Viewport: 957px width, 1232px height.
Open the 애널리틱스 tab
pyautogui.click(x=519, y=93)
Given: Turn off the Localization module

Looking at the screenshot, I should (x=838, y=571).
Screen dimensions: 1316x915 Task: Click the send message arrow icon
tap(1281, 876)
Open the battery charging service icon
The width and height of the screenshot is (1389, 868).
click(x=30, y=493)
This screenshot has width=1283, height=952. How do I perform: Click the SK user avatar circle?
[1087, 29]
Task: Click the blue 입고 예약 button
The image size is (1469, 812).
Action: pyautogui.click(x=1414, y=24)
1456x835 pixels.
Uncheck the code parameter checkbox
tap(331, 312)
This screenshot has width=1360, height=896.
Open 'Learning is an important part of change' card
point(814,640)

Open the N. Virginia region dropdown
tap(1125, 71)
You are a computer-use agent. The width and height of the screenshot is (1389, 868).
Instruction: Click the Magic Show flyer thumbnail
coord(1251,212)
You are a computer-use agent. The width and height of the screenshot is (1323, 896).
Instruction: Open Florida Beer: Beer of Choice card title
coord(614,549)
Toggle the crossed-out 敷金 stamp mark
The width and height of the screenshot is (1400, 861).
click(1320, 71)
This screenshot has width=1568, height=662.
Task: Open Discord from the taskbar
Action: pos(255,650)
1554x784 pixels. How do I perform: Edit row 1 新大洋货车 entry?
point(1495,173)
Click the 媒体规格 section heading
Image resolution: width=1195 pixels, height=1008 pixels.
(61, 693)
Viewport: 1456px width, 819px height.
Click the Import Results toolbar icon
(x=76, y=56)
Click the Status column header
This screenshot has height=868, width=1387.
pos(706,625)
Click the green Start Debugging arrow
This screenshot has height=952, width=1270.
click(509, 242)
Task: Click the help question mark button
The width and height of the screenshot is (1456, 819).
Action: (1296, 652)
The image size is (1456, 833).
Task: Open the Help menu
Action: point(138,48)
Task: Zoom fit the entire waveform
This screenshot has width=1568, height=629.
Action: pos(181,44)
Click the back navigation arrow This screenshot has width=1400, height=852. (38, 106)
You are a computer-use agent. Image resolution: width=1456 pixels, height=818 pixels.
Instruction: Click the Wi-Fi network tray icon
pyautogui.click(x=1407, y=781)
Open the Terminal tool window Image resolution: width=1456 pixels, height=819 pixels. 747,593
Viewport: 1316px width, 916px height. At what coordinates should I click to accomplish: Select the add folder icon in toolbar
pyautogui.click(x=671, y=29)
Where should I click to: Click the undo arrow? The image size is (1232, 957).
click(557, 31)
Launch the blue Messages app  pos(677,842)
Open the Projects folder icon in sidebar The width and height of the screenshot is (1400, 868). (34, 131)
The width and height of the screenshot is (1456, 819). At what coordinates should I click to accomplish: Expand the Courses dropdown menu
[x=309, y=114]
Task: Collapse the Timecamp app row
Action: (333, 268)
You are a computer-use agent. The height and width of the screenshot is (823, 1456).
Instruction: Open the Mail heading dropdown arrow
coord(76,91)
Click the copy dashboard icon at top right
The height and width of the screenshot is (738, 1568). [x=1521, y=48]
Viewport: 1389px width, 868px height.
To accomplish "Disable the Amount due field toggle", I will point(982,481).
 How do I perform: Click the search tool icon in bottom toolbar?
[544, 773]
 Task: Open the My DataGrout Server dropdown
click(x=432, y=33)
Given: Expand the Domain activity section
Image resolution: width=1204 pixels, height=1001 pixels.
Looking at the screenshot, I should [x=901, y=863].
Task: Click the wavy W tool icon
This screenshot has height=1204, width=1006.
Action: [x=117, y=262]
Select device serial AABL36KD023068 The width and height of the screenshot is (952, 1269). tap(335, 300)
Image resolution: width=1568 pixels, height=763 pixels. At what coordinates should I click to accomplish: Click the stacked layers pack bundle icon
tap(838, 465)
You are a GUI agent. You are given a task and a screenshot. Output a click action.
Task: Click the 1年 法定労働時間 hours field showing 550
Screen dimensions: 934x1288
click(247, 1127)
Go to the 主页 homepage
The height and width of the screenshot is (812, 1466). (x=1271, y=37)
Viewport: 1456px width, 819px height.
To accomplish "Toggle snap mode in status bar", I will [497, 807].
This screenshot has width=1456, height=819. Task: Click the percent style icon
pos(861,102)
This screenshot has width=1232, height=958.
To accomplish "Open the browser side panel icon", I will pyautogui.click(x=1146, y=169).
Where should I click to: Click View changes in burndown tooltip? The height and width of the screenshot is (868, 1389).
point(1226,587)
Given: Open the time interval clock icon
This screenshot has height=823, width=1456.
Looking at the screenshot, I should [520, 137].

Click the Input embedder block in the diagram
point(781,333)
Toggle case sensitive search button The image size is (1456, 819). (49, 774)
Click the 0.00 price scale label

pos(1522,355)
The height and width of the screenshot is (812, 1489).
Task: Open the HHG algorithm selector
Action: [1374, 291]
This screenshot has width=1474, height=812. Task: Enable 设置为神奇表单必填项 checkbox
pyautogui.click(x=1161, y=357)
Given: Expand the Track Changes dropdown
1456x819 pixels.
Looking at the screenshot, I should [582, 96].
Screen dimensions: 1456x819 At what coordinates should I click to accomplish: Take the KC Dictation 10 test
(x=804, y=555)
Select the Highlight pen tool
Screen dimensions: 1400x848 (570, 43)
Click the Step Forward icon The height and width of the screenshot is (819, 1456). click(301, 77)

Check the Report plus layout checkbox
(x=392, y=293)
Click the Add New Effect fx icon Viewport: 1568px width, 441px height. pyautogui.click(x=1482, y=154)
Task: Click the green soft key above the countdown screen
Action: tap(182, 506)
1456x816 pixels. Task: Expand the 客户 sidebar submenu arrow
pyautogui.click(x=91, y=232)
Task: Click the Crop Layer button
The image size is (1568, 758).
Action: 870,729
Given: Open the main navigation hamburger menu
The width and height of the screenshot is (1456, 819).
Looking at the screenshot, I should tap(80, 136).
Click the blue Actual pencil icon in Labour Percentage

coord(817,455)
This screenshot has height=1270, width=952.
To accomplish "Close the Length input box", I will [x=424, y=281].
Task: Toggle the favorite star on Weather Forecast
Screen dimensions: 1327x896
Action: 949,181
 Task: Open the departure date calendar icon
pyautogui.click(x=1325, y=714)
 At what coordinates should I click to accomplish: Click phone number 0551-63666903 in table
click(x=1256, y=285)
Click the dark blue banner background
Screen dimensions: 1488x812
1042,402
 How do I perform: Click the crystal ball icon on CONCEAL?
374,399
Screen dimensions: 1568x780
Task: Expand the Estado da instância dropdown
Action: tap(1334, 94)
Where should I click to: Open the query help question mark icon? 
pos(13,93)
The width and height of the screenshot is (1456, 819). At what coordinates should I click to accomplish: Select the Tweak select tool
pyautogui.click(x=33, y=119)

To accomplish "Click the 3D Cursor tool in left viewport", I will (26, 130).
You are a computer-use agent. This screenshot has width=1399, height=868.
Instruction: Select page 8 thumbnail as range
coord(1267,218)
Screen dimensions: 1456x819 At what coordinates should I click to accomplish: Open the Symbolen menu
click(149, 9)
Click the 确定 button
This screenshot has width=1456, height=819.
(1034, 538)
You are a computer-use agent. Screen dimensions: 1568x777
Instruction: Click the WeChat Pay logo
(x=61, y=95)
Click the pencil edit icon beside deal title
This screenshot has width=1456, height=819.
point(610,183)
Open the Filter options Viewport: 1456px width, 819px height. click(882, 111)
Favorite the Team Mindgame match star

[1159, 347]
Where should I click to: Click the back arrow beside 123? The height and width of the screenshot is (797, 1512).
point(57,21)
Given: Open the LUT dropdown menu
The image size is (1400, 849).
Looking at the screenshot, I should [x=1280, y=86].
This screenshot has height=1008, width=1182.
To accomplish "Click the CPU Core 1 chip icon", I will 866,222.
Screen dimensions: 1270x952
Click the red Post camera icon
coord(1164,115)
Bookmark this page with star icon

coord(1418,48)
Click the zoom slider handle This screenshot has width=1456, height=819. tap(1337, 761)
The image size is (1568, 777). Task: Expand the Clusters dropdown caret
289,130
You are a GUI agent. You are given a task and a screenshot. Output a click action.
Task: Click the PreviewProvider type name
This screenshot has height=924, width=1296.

--

▸ **What to work on**:
The lines from the top of the data above down to the line containing "Open the battery charging service icon" are to be copied exactly; no other line should appear.

▸ **Result for this exercise**:
Viewport: 957px width, 1232px height.
Open the 애널리틱스 tab
pyautogui.click(x=519, y=93)
Given: Turn off the Localization module

Looking at the screenshot, I should (x=838, y=571).
Screen dimensions: 1316x915 Task: Click the send message arrow icon
tap(1281, 876)
Open the battery charging service icon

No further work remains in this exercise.